Exemplo desse vínculo é a transumância de ovelhas, prática de mover rebanhos de diferentes altitudes ou regiões para melhor aproveitamento dos recursos naturais, que ocorreu na Toscana até a década de 1930. Durante esta migração, os pastores deslocavam-se do norte para o sul, parando nas propriedades dos agricultores que os aguardavam com Vin Santo, celebrando a chegada das ovelhas que fertilizavam as terras.

Na Toscana, tradicionalmente, cada família tinha três barricas deste vinho e abria uma por ano, renovando-a a cada colheita. Eram um bem comum, propriedade não só dos agricultores, mas também daqueles que trabalhavam a terra.

O que é o Vin Santo

Historicamente, Vin Santo, também conhecido por Vinsanto ou Vino Santo, e literalmente por Vinho Santo, é um termo tradicional que se refere a um grupo de vinhos de sobremesa (vinhos passito) produzidos de forma muito tradicional, especialmente na Toscana e em outras áreas do centro e norte da Itália, bem como na ilha grega de Santorini.

Na Toscana existem várias DOCs que o produzem.

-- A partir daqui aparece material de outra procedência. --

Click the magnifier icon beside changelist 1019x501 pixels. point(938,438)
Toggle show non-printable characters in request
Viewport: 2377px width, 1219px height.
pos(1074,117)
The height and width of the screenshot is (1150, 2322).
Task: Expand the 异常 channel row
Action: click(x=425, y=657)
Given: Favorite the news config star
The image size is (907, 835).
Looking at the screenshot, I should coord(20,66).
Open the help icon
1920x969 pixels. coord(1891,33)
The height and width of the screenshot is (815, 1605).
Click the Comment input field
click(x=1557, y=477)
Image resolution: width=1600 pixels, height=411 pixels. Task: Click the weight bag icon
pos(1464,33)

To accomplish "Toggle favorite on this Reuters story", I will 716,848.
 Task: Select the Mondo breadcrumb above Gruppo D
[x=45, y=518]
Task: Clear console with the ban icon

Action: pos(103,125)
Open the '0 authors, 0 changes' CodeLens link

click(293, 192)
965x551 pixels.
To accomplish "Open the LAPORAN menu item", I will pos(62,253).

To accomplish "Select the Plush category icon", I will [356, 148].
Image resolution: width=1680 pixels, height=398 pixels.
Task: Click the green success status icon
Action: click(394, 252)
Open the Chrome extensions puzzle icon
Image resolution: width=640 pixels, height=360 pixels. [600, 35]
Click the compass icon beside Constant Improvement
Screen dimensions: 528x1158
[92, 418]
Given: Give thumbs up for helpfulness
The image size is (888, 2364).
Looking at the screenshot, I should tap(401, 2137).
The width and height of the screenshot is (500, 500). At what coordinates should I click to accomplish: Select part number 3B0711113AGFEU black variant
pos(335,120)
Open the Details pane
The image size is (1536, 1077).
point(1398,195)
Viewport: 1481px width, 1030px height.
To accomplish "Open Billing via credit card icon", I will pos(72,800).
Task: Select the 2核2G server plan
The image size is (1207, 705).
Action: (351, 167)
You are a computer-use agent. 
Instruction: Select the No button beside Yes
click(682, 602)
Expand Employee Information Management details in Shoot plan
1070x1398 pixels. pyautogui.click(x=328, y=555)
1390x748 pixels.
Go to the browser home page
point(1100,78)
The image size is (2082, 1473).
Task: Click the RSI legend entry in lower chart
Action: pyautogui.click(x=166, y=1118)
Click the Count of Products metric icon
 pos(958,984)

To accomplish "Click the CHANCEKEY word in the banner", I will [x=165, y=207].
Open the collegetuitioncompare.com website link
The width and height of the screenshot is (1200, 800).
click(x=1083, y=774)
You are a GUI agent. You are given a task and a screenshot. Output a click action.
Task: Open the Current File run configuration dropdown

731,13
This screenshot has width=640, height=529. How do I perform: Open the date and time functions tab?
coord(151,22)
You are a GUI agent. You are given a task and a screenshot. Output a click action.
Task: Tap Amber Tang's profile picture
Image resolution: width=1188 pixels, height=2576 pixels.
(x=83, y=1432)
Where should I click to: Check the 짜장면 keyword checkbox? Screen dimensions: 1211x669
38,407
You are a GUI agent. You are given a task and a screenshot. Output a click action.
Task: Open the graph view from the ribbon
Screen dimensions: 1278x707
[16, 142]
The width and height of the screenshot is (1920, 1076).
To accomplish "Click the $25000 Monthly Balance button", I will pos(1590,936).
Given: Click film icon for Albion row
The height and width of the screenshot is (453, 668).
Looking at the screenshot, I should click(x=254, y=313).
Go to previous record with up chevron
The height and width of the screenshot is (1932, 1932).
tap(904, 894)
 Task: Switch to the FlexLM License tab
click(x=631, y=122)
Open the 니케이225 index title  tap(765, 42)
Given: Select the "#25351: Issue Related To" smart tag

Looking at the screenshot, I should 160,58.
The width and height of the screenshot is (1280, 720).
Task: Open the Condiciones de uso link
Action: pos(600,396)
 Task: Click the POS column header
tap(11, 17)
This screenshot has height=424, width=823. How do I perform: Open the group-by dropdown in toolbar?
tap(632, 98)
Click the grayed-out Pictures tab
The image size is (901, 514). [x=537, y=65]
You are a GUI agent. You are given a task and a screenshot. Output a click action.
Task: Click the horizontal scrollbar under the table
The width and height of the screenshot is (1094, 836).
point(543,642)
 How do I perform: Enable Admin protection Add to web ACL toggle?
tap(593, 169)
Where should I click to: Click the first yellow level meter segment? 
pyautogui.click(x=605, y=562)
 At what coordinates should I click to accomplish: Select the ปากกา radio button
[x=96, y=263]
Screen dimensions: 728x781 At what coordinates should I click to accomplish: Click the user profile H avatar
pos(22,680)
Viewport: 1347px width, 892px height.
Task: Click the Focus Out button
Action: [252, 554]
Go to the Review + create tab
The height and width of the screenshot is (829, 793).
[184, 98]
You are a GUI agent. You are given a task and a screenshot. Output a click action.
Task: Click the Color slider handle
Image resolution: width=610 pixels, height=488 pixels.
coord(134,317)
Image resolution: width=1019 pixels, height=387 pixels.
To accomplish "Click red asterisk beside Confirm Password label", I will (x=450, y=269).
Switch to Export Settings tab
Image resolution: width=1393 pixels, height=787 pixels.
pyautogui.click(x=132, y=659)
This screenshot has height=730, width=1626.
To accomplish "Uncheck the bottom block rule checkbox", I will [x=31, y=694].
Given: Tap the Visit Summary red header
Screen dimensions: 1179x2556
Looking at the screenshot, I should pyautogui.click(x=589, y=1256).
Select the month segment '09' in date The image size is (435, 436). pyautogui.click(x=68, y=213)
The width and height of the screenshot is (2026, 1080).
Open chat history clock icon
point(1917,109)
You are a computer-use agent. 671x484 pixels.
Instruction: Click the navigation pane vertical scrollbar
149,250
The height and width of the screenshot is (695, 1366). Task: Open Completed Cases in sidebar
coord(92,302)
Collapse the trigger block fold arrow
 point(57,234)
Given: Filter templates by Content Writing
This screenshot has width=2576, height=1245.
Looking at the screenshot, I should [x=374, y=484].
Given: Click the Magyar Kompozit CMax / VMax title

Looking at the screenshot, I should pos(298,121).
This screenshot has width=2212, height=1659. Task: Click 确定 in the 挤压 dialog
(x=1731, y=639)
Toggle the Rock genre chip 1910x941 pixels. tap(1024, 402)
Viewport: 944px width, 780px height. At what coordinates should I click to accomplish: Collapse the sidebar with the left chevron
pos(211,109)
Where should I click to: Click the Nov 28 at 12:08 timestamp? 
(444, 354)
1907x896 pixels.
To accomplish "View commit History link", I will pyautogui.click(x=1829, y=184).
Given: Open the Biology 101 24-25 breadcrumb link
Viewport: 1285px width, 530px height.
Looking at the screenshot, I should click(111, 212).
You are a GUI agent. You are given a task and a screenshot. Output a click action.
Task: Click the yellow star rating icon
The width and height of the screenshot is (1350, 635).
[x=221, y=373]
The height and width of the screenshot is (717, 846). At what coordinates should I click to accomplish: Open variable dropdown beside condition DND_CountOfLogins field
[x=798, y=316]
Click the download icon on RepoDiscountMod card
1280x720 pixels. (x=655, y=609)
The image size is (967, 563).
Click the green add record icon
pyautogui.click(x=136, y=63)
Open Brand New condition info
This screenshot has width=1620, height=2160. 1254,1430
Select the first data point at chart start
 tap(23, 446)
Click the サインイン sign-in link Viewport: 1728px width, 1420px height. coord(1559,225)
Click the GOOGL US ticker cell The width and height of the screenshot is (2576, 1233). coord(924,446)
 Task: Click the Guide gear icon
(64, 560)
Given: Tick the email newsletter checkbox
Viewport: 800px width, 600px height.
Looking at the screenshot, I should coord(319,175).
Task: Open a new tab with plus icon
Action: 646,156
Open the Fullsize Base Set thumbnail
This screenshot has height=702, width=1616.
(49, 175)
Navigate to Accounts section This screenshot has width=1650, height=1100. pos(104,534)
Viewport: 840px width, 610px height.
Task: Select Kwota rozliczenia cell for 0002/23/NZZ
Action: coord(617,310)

Algumas são exclusivamente dedicadas à sua produção e têm sua própria DOC, como o Vin Santo del Chianti Classico DOC, Vin Santo del Chianti DOC, Vin Santo di Montepulciano DOC e Vin Santo di Carmignano DOC. Outras DOCs incluem Vin Santo dentro da gama de vinhos que podem produzir.

Em sua produção são utilizadas principalmente as uvas autóctones brancas, sendo as duas mais importantes: Trebbiano Toscano e Malvasia Bianca Lunga, mas é possível encontrar também Nosiola (Trentino), Garganega (Vêneto), Trebbiano Otrugo, Melara e Santa Maria (Emília-Romagna). Quando produzido com mais de 50% da uva Sangiovese, pode ser chamado de Vin Santo Occhio di Pernice.

O Vin Santo pode variar em cor do dourado ao âmbar profundo, já o Vin Santo Occhio di Pernice apresenta uma cor rosa avermelhada. Os vinhos são intensos, aveludados e demonstram um agradável caráter oxidativo junto com aromas e sabores complexos de nozes, passas, mel, caramelo, frutas secas, como damascos ou figos, ervas e especiarias.

Embora a produção tradicional do Vin Santo esteja ameaçada pelas regulamentações modernas da União Europeia, os viticultores do vinho doce recordam a experiência dos seus antecessores na produção, produzindo Vin Santo como sempre foi feito, adaptando-se às normas, mas mantendo-se fiéis à origem. 

Para os enólogos italianos, o vinho de sobremesa Vin Santo de hoje é como era e não como o presente quer que seja. 

A produção do Vin Santo del Chianti

Após uma cuidadosa seleção na videira, os cachos de uvas são colhidos à mão e transportados para a Vinsantaia, uma área ventilada da adega, tradicionalmente correspondente ao sótão ou local elevado.

Com ventilação natural e condições ambientais favoráveis, a vinsantaia facilita a secagem lenta e uniforme das uvas.  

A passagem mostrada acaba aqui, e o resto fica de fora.